Institute of Microbiology and Genetics, University of Göttingen, Goldschmidtstr, 1, 37077 Göttingen, Germany.
BMC Bioinformatics. 2011 Apr 11;12:93. doi: 10.1186/1471-2105-12-93.
Methods of determining whether or not any particular HIV-1 sequence stems - completely or in part - from some unknown HIV-1 subtype are important for the design of vaccines and molecular detection systems, as well as for epidemiological monitoring. Nevertheless, a single algorithm only, the Branching Index (BI), has been developed for this task so far. Moving along the genome of a query sequence in a sliding window, the BI computes a ratio quantifying how closely the query sequence clusters with a subtype clade. In its current version, however, the BI does not provide predicted boundaries of unknown fragments.
We have developed Unknown Subtype Finder (USF), an algorithm based on a probabilistic model, which automatically determines which parts of an input sequence originate from a subtype yet unknown. The underlying model is based on a simple profile hidden Markov model (pHMM) for each known subtype and an additional pHMM for an unknown subtype. The emission probabilities of the latter are estimated using the emission frequencies of the known subtypes by means of a (position-wise) probabilistic model for the emergence of new subtypes. We have applied USF to SIV and HIV-1 sequences formerly classified as having emerged from an unknown subtype. Moreover, we have evaluated its performance on artificial HIV-1 recombinants and non-recombinant HIV-1 sequences. The results have been compared with the corresponding results of the BI.

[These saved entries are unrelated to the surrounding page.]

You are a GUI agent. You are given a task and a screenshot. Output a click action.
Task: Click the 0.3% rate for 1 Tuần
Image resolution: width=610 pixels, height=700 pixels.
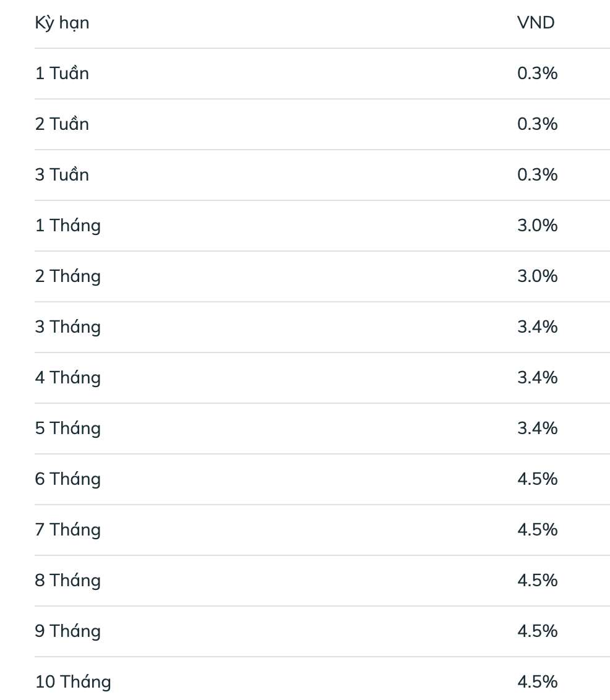(537, 74)
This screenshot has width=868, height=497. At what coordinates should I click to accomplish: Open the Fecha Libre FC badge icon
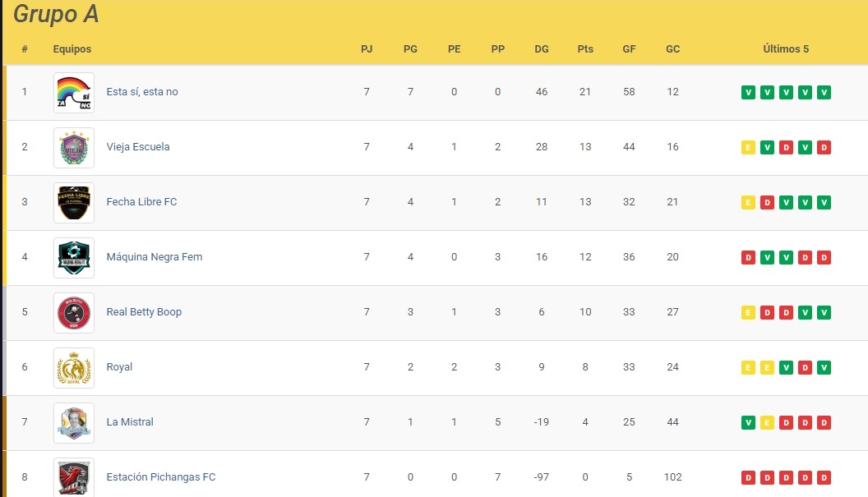(74, 203)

Our results demonstrate that USF is suitable for detecting segments in HIV-1 sequences stemming from yet unknown subtypes. Comparing USF with the BI shows that our algorithm performs as good as the BI or better.
确定特定的 HIV-1 序列是否完全或部分源自未知的 HIV-1 亚型的方法对于疫苗和分子检测系统的设计以及流行病学监测非常重要。然而,迄今为止,仅开发了一种算法,即分支指数(BI),用于完成此任务。BI 沿着查询序列的基因组在滑动窗口中移动,计算一个比例,该比例量化了查询序列与亚型分支聚类的紧密程度。然而,在其当前版本中,BI 不提供未知片段的预测边界。
我们开发了未知亚型查找器(USF),这是一种基于概率模型的算法,它可以自动确定输入序列的哪些部分来自未知的亚型。该模型基于针对每个已知亚型的简单轮廓隐马尔可夫模型(pHMM)和针对未知亚型的附加 pHMM。后者的发射概率是通过使用已知亚型的发射频率,通过出现新亚型的位置概率模型来估计的。我们已经将 USF 应用于以前被归类为源自未知亚型的 SIV 和 HIV-1 序列。此外,我们还评估了其在人工 HIV-1 重组体和非重组 HIV-1 序列上的性能。将结果与 BI 的相应结果进行了比较。
我们的结果表明,USF 适用于检测源自未知亚型的 HIV-1 序列中的片段。将 USF 与 BI 进行比较表明,我们的算法与 BI 一样好或更好。